Audiograbber
- Audiograbber 1.83 running on Windows XP
- Developer(s): Jackie Franck
- Stable release: 1.83 SE / August 24, 2004; 20 years ago
- Operating system: Microsoft Windows
- Type: CD ripper
- License: Adware
- Website: www.audiograbber.org

= Audiograbber =

Audiograbber is a proprietary freeware CD audio extractor/converter program for Microsoft Windows. It was one of the first programs in the genre to become popular. The data extraction algorithm was designed by Jackie Franck and was included in the Xing Technology software package Xing Audio Catalyst in the mid-1990s.

It does not use Xing Technology's proprietary MP3 encoding library. Instead, it uses the LAME encoder, Ogg Vorbis encoder, WMA codec, as well as any format supported by an external command-line encoder library. The author is no longer developing this software.

Audiograbber is able to rip CDs, or record audio coming in via mic jack, or capture audio playing on the computer but not from the internet, into several formats, including WAV, MP3 and others. It performs the conversions entirely digitally, bypassing the system sound card, enabling accurate digital conversion. For convenience, it supports the freedb database of Compact Disc track listings (offline as of June 13, 2020), to allow ripped tracks, with reduced user effort, to have the names of songs, artists and albums. It also supports normalizing, ID3 tag and CD-Text support. A line-in sampling function can automatically split LP recordings into separate tracks, plus it can perform noise reduction with a proprietary VST plug-in from Algorithmix.

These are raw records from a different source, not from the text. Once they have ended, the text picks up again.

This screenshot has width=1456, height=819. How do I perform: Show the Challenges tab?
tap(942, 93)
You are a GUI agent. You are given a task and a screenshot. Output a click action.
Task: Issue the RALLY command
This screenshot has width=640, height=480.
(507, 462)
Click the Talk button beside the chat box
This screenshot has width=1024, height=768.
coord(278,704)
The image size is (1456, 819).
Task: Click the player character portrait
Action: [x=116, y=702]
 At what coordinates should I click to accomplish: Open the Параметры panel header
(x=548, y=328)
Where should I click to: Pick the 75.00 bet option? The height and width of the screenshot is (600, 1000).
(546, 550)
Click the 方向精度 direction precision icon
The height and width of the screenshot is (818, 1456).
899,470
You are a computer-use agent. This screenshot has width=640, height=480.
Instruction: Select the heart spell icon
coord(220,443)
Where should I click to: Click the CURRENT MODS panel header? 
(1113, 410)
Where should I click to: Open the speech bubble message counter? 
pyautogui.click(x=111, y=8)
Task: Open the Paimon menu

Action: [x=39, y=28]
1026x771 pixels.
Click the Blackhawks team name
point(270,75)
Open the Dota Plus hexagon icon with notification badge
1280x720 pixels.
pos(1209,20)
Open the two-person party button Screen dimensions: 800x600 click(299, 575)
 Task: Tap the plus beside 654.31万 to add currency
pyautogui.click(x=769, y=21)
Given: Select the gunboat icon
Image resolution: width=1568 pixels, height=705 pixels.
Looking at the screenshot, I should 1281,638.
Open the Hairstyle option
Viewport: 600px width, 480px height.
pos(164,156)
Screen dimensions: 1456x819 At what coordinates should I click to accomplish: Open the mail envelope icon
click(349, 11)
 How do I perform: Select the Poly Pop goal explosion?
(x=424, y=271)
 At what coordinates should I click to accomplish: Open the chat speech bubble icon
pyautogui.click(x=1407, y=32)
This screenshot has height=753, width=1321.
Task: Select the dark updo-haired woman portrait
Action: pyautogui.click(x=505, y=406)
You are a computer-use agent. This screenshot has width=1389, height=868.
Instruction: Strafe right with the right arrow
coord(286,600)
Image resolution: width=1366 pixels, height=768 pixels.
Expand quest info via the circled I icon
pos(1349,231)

Prior to the release of version 1.83 in February 2004, Audiograbber was shareware. The unregistered versions of the software only allowed a random selection of half the tracks of a given CD to be extracted in each ripping session. These limitations in the software were due to a restrictive clause in an agreement between the author and Xing Technology. After the agreement expired, the software was made available as freeware with no limitations on its function.

Version 1.83 (as well as the convenient Lame plugin installer on the same site) from the developer site comes bundled with several adware like Funmoods Toolbar, Conduit Search, Zapp, VO Package, Browser Utility, AnyProtect. One has to read the installation screens carefully and deselect everything that one does not want to install.

In 2020, 1.83 (2020 Edition) was released, featuring integrated MP3 support, and it is configured to connect to the GnuDB.